HCCH – CONFÉRENCE DE LA HAYE (Juillet 2022)
L’association RAIF a été honorée de participer cette semaine en tant qu’observateur à la première journée de la 5e commission spéciale (C.S.) HCCH Convention adoption 1993 qui s’est tenue cette année du 4 au 8 juillet 2022. Nous avons ainsi été convié.e.s à exprimer nos suggestions pour contribuer à une amélioration de l’adoption Internationale et porter la parole de personnes adoptées de différents pays d’origine auprès de l’instance de référence internationale dédiée à l’adoption.

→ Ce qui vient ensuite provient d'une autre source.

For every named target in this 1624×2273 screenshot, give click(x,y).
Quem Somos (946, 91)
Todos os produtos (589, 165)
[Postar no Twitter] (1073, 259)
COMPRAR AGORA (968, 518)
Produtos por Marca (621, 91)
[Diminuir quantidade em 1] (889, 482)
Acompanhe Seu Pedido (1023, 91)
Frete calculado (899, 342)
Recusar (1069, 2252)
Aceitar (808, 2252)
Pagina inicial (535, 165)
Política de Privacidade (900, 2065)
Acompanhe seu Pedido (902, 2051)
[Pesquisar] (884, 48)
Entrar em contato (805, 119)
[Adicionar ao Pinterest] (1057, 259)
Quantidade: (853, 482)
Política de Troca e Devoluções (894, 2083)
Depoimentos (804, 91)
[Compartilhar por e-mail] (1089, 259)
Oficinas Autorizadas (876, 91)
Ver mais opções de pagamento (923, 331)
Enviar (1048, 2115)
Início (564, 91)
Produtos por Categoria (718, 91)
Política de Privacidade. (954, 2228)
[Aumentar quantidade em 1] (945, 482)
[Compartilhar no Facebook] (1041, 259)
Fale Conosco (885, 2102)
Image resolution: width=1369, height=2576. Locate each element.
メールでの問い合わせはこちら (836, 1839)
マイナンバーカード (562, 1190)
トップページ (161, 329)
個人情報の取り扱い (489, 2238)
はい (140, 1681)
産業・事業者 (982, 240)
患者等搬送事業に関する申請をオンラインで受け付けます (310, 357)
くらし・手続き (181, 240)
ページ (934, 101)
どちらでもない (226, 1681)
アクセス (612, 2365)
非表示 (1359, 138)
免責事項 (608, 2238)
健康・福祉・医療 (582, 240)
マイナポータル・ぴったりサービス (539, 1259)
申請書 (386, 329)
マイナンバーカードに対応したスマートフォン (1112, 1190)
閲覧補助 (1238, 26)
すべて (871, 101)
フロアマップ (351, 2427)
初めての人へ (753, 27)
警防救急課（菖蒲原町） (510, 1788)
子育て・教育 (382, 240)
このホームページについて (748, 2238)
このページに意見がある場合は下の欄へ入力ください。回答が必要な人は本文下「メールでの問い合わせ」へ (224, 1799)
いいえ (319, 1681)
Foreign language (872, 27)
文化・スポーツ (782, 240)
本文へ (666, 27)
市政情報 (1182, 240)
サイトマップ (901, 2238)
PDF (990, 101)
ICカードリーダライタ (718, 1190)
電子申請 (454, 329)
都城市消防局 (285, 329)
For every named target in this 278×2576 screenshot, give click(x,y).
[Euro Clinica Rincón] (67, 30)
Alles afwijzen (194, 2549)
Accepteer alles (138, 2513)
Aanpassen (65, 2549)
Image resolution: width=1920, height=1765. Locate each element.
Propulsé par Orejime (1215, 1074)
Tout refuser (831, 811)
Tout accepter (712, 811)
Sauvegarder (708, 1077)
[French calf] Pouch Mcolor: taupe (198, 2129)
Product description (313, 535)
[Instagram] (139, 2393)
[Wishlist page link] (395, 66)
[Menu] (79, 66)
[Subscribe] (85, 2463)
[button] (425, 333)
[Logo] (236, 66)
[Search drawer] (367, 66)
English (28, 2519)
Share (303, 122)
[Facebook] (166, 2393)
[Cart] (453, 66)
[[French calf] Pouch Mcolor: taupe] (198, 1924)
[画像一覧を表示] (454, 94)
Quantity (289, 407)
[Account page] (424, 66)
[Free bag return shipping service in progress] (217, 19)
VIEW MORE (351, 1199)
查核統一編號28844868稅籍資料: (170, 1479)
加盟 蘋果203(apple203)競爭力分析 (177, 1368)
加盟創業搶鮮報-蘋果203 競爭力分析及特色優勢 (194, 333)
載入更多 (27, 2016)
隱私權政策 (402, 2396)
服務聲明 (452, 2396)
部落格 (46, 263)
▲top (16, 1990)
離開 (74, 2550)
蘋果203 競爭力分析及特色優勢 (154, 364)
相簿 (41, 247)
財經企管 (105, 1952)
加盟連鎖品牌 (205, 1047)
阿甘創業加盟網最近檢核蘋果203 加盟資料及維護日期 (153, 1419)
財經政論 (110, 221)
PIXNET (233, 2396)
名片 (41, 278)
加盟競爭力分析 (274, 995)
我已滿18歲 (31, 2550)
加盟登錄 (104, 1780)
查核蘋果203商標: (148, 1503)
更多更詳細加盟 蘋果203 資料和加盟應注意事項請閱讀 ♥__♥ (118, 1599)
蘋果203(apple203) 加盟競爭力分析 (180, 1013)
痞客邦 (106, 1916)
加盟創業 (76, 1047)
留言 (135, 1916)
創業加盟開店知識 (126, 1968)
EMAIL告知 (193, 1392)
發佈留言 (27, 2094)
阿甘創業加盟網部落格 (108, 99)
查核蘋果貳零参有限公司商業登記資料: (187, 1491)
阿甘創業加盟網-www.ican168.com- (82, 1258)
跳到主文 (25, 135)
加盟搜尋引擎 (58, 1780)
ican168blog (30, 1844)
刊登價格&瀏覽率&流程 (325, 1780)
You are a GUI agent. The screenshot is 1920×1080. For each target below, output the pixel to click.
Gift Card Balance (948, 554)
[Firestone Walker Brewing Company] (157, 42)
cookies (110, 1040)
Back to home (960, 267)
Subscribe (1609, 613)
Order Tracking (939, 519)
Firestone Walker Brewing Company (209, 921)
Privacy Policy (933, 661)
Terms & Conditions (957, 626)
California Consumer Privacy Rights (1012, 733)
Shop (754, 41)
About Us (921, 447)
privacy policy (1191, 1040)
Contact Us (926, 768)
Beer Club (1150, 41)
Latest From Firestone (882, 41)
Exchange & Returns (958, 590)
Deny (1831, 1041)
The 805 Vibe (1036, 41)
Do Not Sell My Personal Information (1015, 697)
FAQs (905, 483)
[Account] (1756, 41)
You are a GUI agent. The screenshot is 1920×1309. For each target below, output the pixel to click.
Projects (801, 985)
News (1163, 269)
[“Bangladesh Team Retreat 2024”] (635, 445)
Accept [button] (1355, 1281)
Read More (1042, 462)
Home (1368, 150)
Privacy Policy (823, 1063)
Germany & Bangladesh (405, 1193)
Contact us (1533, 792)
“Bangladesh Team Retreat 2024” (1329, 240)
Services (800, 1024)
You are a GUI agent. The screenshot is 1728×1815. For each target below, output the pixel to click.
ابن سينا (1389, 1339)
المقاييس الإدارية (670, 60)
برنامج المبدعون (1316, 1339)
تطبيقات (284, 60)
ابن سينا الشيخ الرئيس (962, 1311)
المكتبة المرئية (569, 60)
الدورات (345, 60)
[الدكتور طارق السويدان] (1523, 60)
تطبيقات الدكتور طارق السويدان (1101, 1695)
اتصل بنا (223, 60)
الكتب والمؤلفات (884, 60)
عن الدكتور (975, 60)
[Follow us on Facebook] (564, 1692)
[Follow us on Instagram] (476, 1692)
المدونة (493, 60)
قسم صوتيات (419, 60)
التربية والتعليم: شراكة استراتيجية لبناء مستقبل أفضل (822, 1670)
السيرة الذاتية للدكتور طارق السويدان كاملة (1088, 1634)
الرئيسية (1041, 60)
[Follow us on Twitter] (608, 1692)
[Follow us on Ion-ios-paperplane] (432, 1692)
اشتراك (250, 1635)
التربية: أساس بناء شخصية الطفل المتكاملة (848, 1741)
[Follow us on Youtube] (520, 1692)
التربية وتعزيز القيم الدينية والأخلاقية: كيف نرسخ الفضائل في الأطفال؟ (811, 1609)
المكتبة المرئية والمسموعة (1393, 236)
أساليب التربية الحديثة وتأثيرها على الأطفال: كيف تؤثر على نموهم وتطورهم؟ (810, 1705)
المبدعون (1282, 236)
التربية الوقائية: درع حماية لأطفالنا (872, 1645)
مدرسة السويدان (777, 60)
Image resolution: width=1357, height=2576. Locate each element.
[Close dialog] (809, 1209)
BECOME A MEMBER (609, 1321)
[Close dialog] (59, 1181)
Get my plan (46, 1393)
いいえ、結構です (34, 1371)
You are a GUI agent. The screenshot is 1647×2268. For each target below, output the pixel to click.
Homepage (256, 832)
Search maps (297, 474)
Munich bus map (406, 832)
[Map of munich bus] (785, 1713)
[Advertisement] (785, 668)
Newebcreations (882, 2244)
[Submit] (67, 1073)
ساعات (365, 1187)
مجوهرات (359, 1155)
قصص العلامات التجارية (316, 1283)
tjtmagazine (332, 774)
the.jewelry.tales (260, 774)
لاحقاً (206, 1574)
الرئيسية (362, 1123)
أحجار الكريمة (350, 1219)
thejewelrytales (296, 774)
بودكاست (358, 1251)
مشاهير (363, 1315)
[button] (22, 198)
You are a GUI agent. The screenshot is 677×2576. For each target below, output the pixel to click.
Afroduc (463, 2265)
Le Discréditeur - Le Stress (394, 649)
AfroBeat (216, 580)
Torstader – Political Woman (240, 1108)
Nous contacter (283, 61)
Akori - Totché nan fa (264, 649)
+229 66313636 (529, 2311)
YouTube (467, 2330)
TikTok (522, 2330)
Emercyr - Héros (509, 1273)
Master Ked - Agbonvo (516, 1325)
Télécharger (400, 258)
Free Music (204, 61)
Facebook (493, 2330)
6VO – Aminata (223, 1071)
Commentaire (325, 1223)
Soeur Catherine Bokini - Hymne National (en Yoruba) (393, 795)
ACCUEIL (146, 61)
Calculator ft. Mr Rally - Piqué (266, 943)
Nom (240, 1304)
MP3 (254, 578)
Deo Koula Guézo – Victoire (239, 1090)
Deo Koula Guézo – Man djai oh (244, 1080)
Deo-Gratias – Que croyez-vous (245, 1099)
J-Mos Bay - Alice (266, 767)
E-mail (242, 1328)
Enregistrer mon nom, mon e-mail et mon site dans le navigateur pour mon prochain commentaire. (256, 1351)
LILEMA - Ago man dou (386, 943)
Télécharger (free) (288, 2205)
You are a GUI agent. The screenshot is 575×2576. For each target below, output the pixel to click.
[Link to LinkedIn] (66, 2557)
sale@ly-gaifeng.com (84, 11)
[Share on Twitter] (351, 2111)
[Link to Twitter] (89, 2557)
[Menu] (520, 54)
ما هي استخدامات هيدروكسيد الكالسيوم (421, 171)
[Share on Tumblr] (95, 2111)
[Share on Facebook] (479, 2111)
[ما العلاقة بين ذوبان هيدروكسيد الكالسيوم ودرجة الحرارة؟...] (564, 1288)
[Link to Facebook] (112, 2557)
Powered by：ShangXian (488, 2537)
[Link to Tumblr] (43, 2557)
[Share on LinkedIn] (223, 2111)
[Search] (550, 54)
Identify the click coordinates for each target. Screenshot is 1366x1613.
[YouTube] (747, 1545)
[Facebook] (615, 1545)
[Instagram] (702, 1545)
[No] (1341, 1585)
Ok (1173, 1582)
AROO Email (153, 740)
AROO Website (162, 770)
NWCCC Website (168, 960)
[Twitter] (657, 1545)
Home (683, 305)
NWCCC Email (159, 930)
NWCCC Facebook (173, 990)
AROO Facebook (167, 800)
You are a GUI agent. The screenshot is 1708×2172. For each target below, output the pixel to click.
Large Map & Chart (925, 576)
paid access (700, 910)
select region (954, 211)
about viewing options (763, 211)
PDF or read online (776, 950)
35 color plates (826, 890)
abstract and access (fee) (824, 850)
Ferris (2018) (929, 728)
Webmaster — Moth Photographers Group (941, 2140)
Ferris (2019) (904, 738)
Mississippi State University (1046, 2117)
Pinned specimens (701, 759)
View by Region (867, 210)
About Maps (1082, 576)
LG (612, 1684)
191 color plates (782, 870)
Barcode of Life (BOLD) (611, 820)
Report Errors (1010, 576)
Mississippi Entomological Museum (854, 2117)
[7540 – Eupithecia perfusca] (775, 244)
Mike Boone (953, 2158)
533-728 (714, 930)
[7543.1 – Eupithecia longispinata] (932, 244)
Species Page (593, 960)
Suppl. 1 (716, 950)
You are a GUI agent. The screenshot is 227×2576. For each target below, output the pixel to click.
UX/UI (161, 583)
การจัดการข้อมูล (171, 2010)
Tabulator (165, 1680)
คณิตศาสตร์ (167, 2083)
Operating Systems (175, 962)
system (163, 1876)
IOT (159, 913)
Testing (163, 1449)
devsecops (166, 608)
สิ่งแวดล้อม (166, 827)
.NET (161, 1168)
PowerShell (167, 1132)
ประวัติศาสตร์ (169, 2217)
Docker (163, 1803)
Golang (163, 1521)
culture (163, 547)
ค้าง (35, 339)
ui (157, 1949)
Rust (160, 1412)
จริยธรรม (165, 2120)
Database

Discours qui a été prononcé par l’association RAIF :
Je vous remercie Madame la Présidente. Merci de nous offrir l’opportunité d’assister à cette 5e commission Spéciale et de nous donner la chance de pouvoir nous exprimer. Voici les préconisations de RAIF auxquelles nous avons ajouté les propositions transmises par les différentes personnes adoptées et associations d’adopté.e.s en vue d’améliorer le système de l’adoption internationale :
1/ Mise en place d’un protocole de soutien aux personnes adoptées
Le rapport des conclusions et recommandations des précédentes CS de 2010 et 2015, reconnaît que des évaluations, une préparation, des rapports, la compatibilité de l’apparentement et un soutien post-adoption appropriés, tant pour l’enfant que pour les futurs parents adoptifs, permettraient de réduire les risques traumatiques liés à l’adoption internationale, ce qui conforte notre idée de mise en place d’un protocole dédié pour réduire le risque de traumatisme chez la personne adoptée.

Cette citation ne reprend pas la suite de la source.